Na Cúpula de Simla de 1972, realizada nesta cidade montanhosa no norte da Índia, onde foi assinado um acordo de paz entre Índia e Paquistão para pôr fim à guerra de 1971, “o telefone foi tão inútil que tivemos que enviar telegramas para Londres, e eles eram lidos no ar”, relembra Tully. As fitas das reportagens sempre eram enviadas fisicamente por avião.

A “voz da verdade”

Em uma época em que a AIR, o principal serviço de rádio do país, era controlado pelo governo, a BBC representava a “voz da verdade”, segundo Madhu Jain, editora-chefe da revista literária e cultural The Indian Quarterly. O canal de rádio britânico tinha mais retransmissores que alcançavam os menores vilarejos indianos. Tully logo se tornou uma celebridade, cuja voz era reconhecida e considerada confiável em todo o subcontinente. “Ele era muito respeitado por seus ouvintes porque era objetivo e moderado”, diz Jain, que o conhece bem. Ela se lembra de sua dicção singular. “Ele tem esse tipo de voz de elite da classe alta, com uma boa educação. Um pouco datada agora, porque hoje em dia os jovens falam mais depressa”, ela acrescenta.

Trabalhando ao lado de Tully, Satish Jacob, vice-chefe do escritório da BBC entre 1978 e 2003, também contribuiu muito para a credibilidade da emissora estrangeira. Embora o escritório de Londres tenha por vezes comentado sobre seu sotaque indiano, Jacob deu à BBC um de seus mais impressionantes furos de reportagem: o anúncio do assassinato da primeira-ministra Indira Gandhi, em 31 de outubro de 1984.

Naquela manhã, informado de que alguém havia deixado a residência da primeira-ministra em uma ambulância, Jacob foi até o hospital e conseguiu que um médico lhe contasse o que havia acontecido. “Quando perguntei se a condição dela era grave, ele me disse que o corpo de Indira Gandhi estava todo cheio de balas”, lembra Jacob, agora com 80 anos. “Eu saí do hospital como um velocista de nível internacional, fui direto para o escritório e pedi que ligassem para Londres. Eu não tinha tempo de escrever nada. ‘Houve um atentado contra a vida da sra. Gandhi, e ela foi internada em um hospital de elite em Nova Deli’, foi tudo o que pude dizer”.

A primeira-ministra da Índia faleceu às 10h50 da manhã, mas a rádio pública do país não anunciou sua morte até várias horas depois, às 6h00 da noite, quando seu filho, Rajiv Gandhi, confirmou oficialmente a informação. Ainda hoje, os indianos de todo o país se lembram que ouviram pela primeira vez sobre o assassinato de Indira Gandhi na BBC.
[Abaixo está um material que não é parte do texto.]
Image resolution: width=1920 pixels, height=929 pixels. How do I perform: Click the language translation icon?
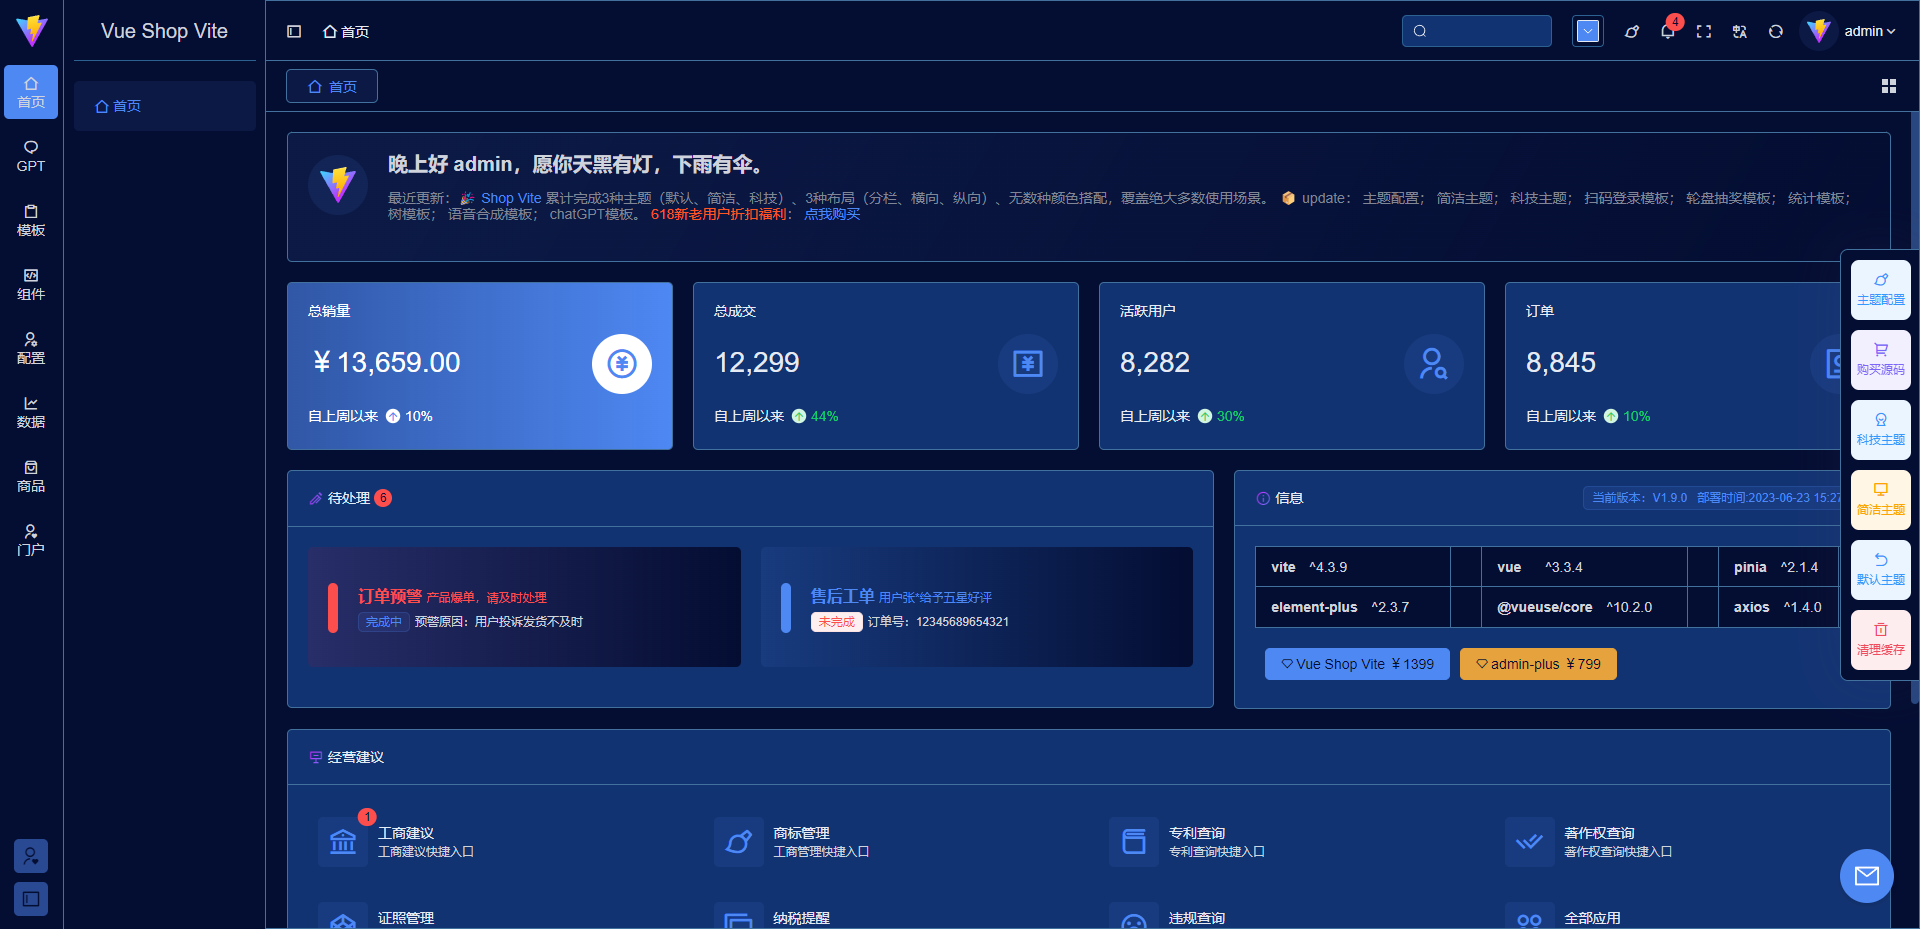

Tully finalmente deixou seu emprego como correspondente de rádio em 1994, mas permaneceu na Índia. Ele continuou a apresentar Something Understood (Algo Entendido, em tradução livre), um programa sobre espiritualidade, na Radio 4 da BBC, até o fim deste, em abril de 2019, depois de 24 anos. “Eu tenho muito carinho pela Índia, um país pelo qual vale a pena lutar como jornalista”, disse ele. “E teria sido um reflexo inadequado do que eu fiz (por todos esses anos) se tivesse que ir embora porque perdi o apoio da poderosa organização!”

Seu país adotivo devolveu esse carinho, concedendo a ele duas das mais altas honras civis da Índia – o Padma Shri (pelo serviço diferenciado) e o Padma Bhushan (pelo serviço diferenciado da mais alta ordem). Na Inglaterra, em 2002, a Rainha Elizabeth II o nomeou Knight Commander of the Order of the British Empire (KBE) por sua contribuição ao jornalismo. Tully, que mantém seu forte sotaque inglês, insiste que essas distinções são “embaraçosas, mas que seria mais arrogante recusá-las”. Elas não parecem ter mudado esse homem humilde, que permanece profundamente ligado ao rádio, o “meio extraordinário que nos permite falar diretamente com as pessoas”.